My late 2008 aluminum MacBook still runs fine with an SSD replacing its HDD, plus Snow Leopard serving as the OS. It works well for writing, backing up, watching video and developing web content. Goes online only to chat with my website.

There are two issues: On the larger scale, globally, we are generating non recyclable garbage. The life expectancy of computers on the average is about 5 years, and if the manufacturers can help it, the planned obsolescence will shrink further. This makes absolute business sense form a manufacturing perspective. As consumers should we start to think about ways we can minimize this waste.
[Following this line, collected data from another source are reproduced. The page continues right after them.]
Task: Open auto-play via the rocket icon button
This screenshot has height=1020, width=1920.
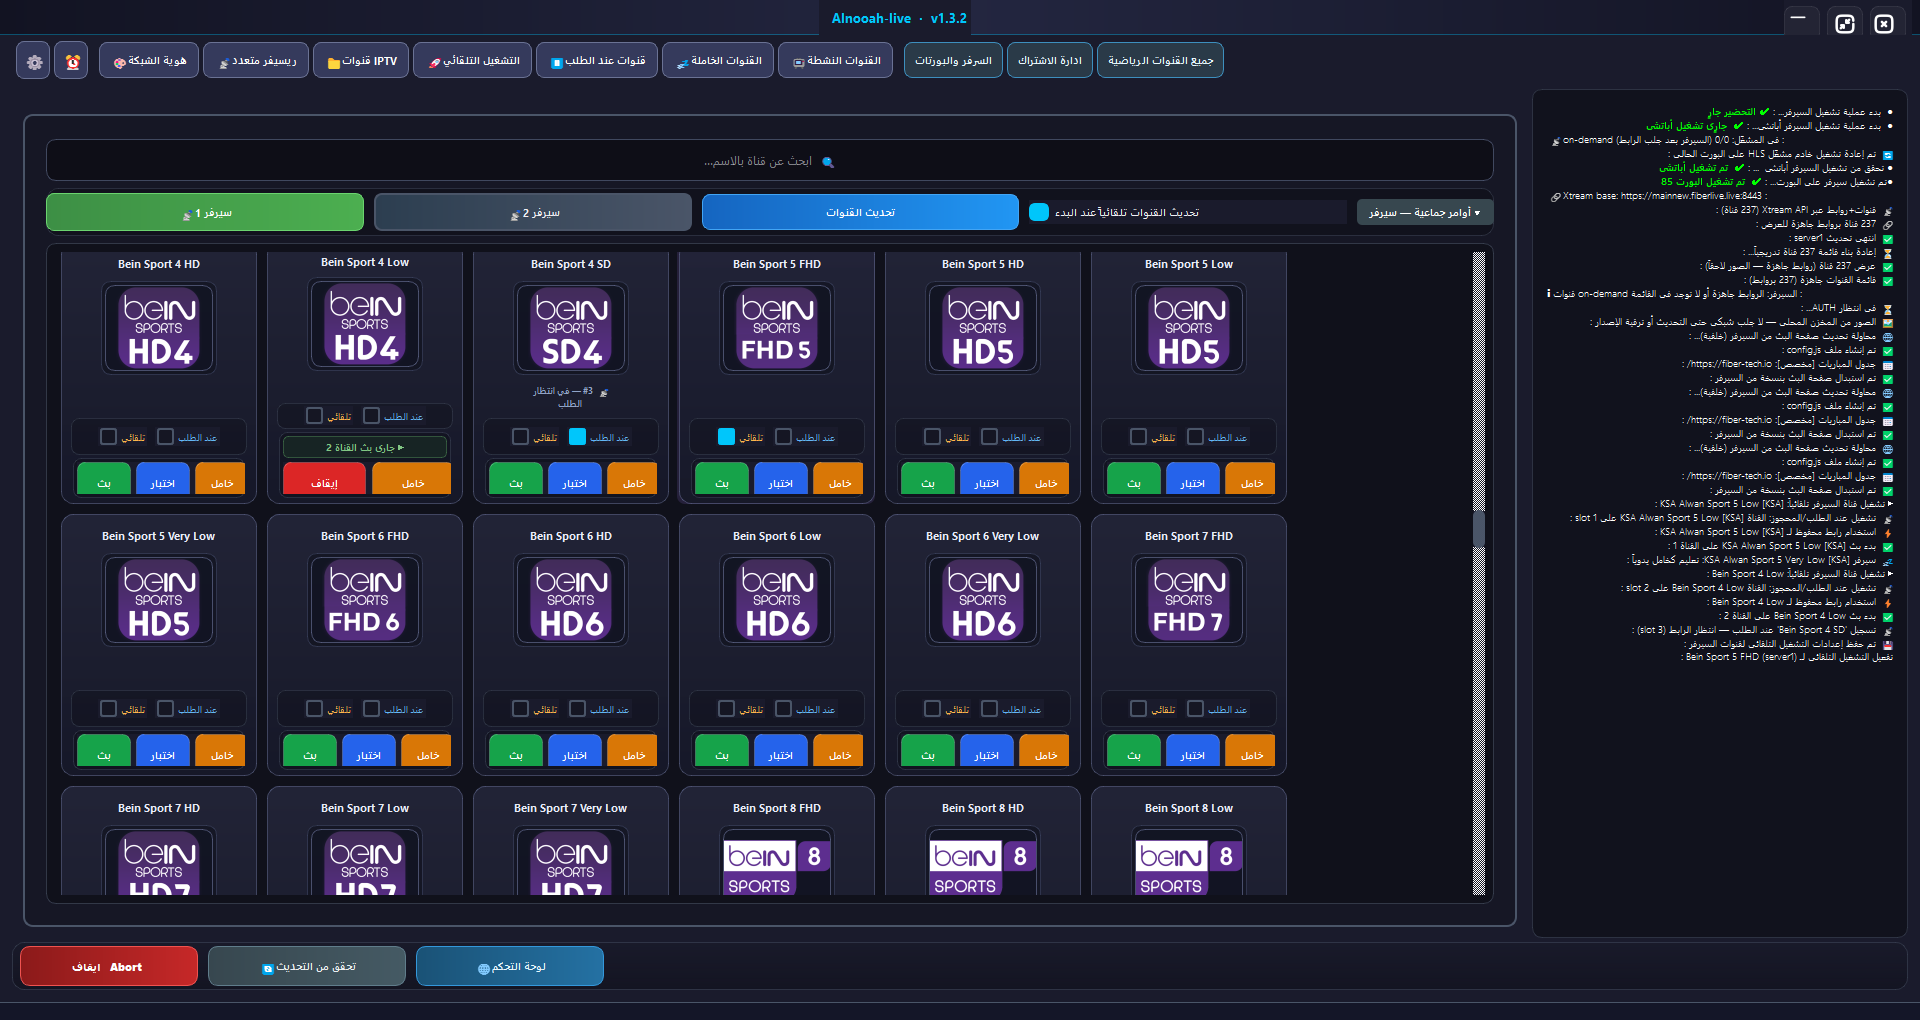Action: coord(473,61)
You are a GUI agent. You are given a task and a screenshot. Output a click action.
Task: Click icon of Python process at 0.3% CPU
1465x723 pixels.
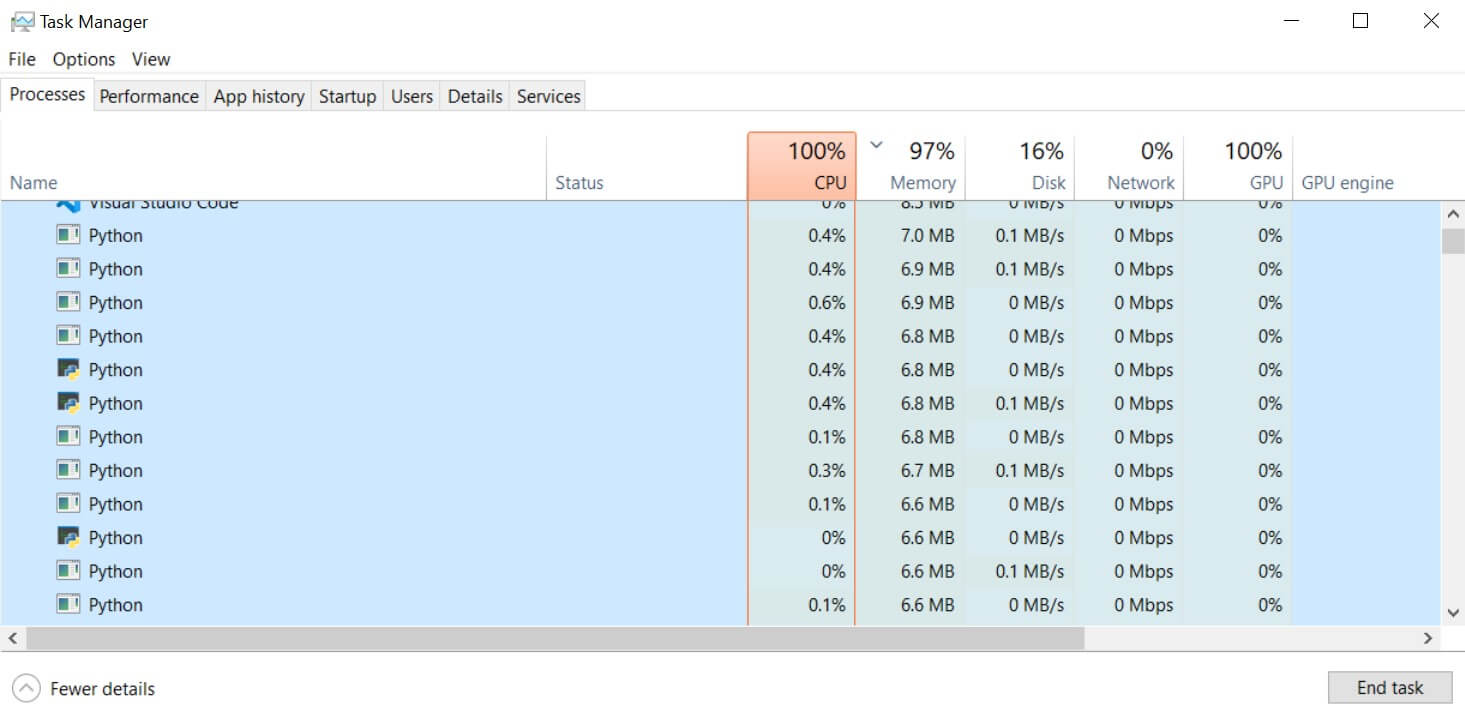pyautogui.click(x=68, y=470)
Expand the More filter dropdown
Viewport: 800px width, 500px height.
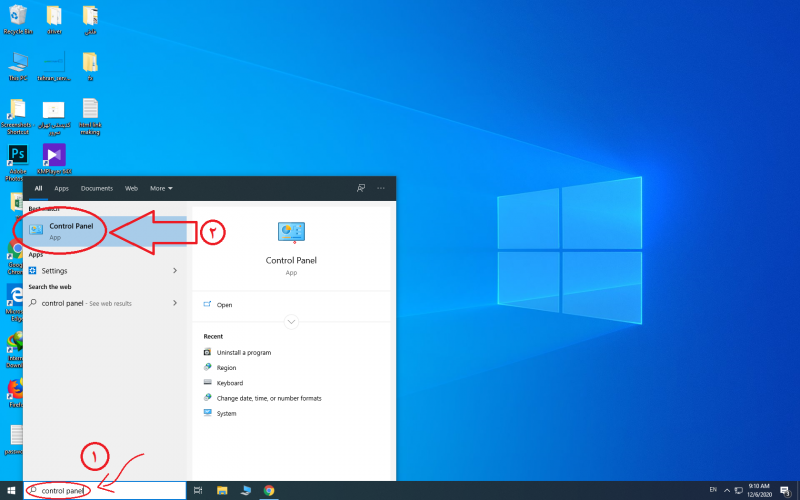point(161,188)
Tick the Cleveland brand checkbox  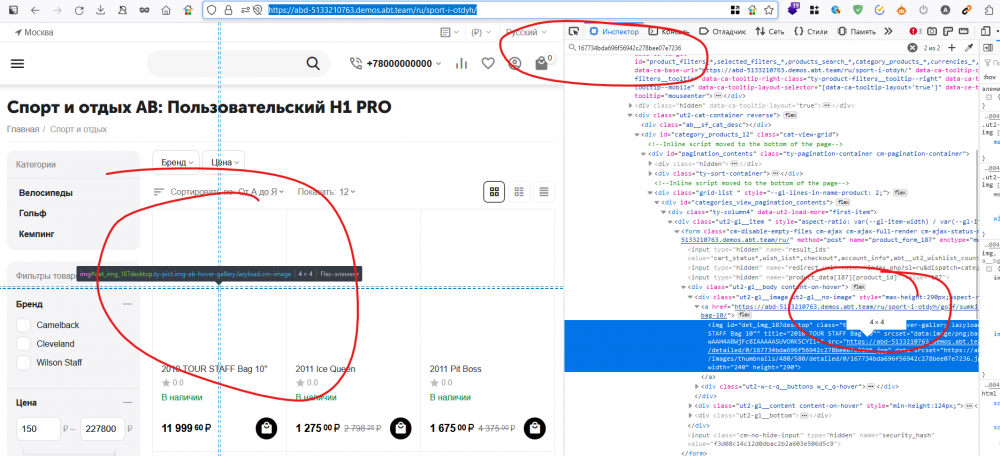pyautogui.click(x=25, y=343)
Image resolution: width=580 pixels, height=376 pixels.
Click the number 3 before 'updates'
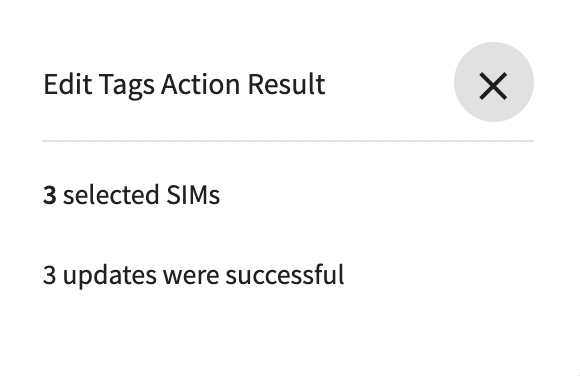[50, 275]
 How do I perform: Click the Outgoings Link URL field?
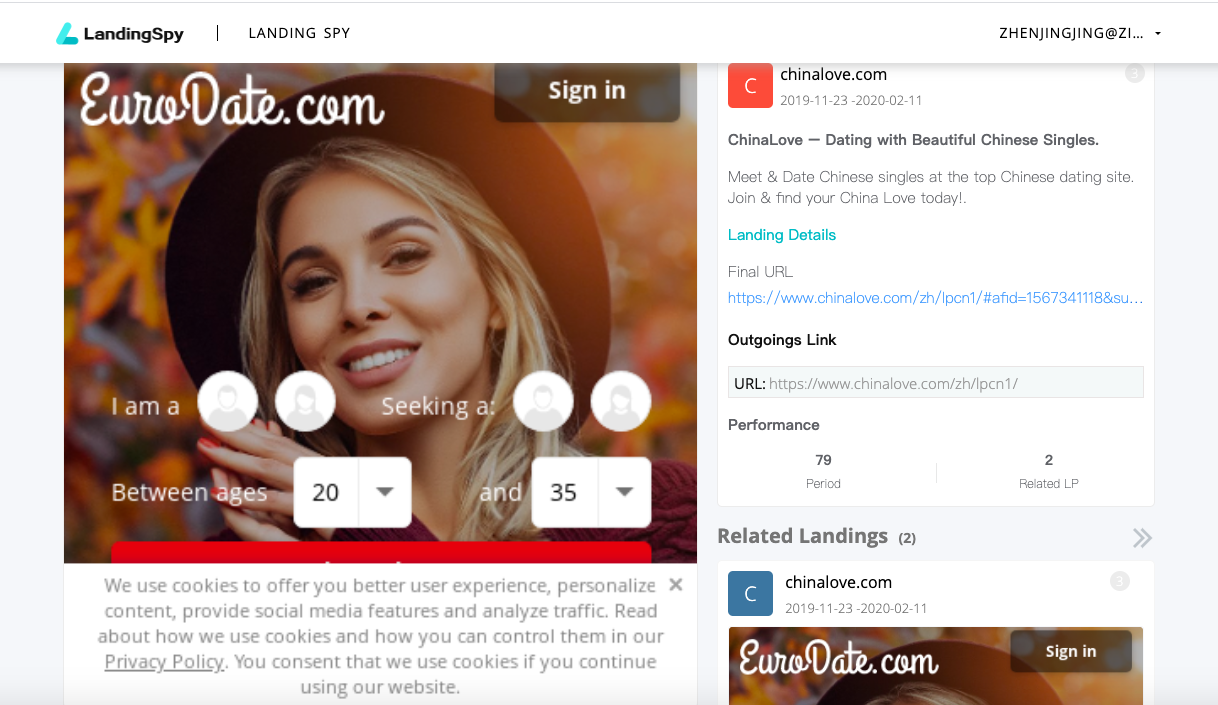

On the more immediate scale; I’m looking at my 19" iMac; it has a lovely non-glare screen, a full suite of software (Word, Excell, Adobe, plus the usual Apple built-ins) I replaced the HD 5 years ago with a 2T Seagate. The OS maxes out @ 10.6.8 and I cannot find a browser that can handle secure HTML. The Intel single core processor is “slow” by current benchmarks, however this makes little impact on the user experience; the software I use daily (even editing images) is running at a pace that is more than acceptable. But, practically, the iMac’s connectivity is broken, and are security issues -at least in theory. However, surely, here must be a way to use it! My current “re-use” effort is to turn it into a Linux machine. This will be a stretch for me technically. I downloaded Ubuntu, & reFind to my MBP but have been unable to create a working USB boot for the install. Tried several “makers”: ApplePie-Baker did not accept any of the usb sticks I tried, deepin-boot maker appears to work, but after selecting it on the iMac I just get a black screen with a “No Fille” and a blinking cursor, the iMac does not accept any input, has to be unplugged to quit. Has anyone done a Linux conversion successfully on a single core Intel machine? Or found a secure browser which would allow me to keep using the Mac OS?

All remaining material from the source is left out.